* _SCHRIFTELIJK VERZOEK_
Herschrijf de regels vanaf de regel met "You are a computer-use" tot en met de regel met "Instruction: Open the", en vervang daarin "three-dot menu" door "overflow menu" zonder verder iets te wijzigen.

* _INVOERGEGEVENS_
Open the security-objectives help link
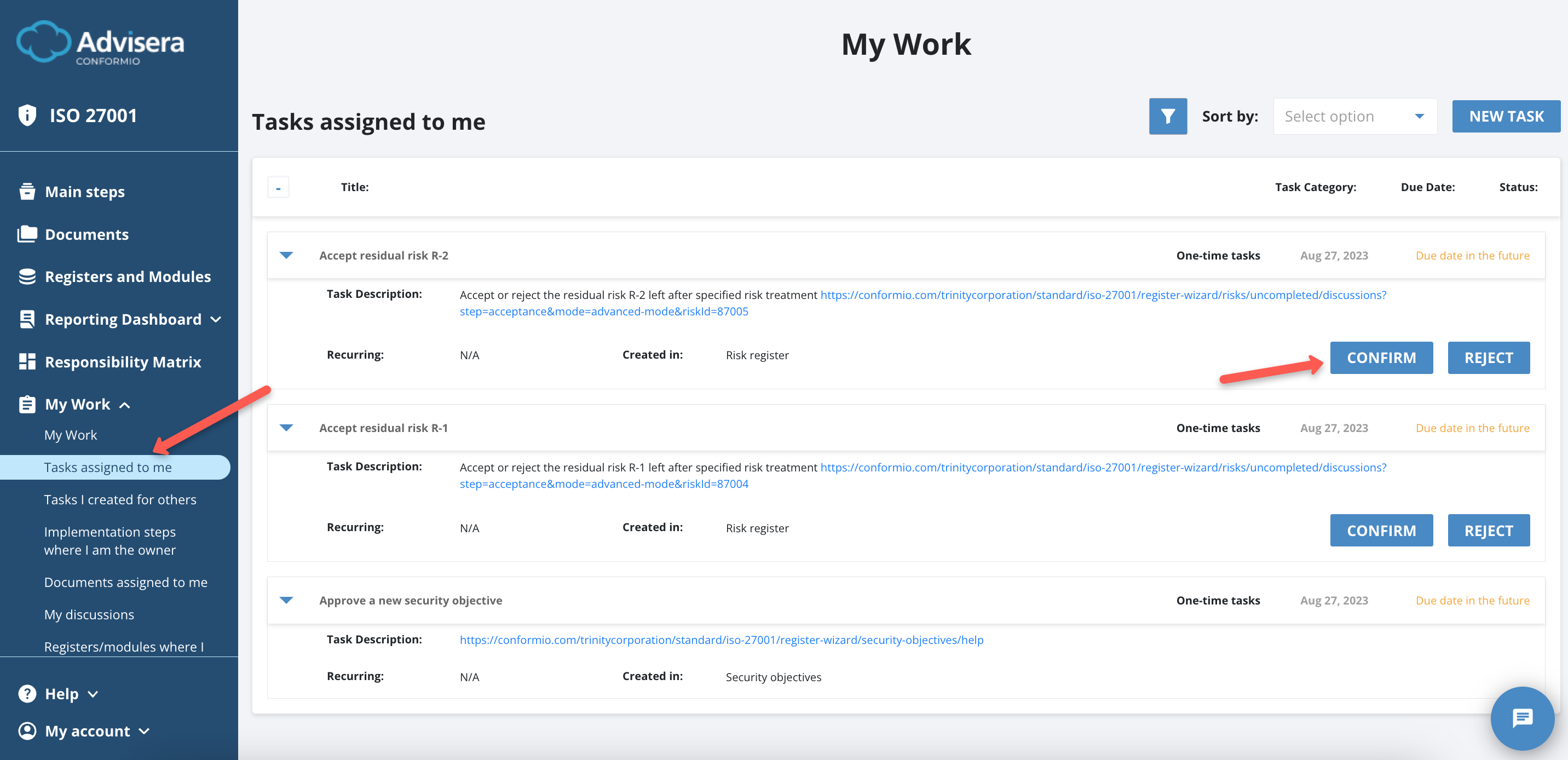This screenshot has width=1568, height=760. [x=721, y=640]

---

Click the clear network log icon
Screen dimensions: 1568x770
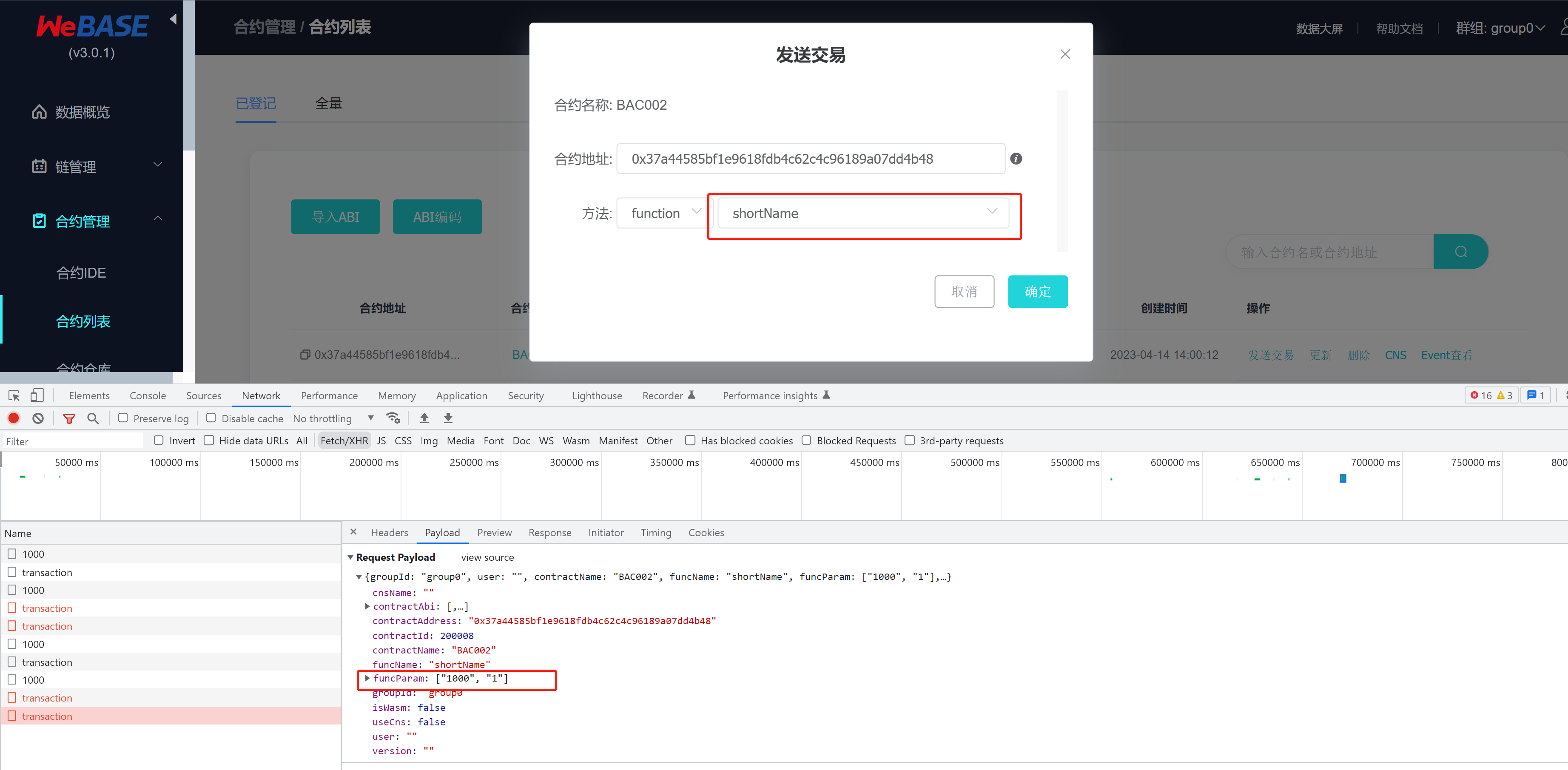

--

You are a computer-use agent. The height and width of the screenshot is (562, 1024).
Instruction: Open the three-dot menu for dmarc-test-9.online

* _OPLOSSING_
You are a computer-use agent. The height and width of the screenshot is (562, 1024).
Instruction: Open the overflow menu for dmarc-test-9.online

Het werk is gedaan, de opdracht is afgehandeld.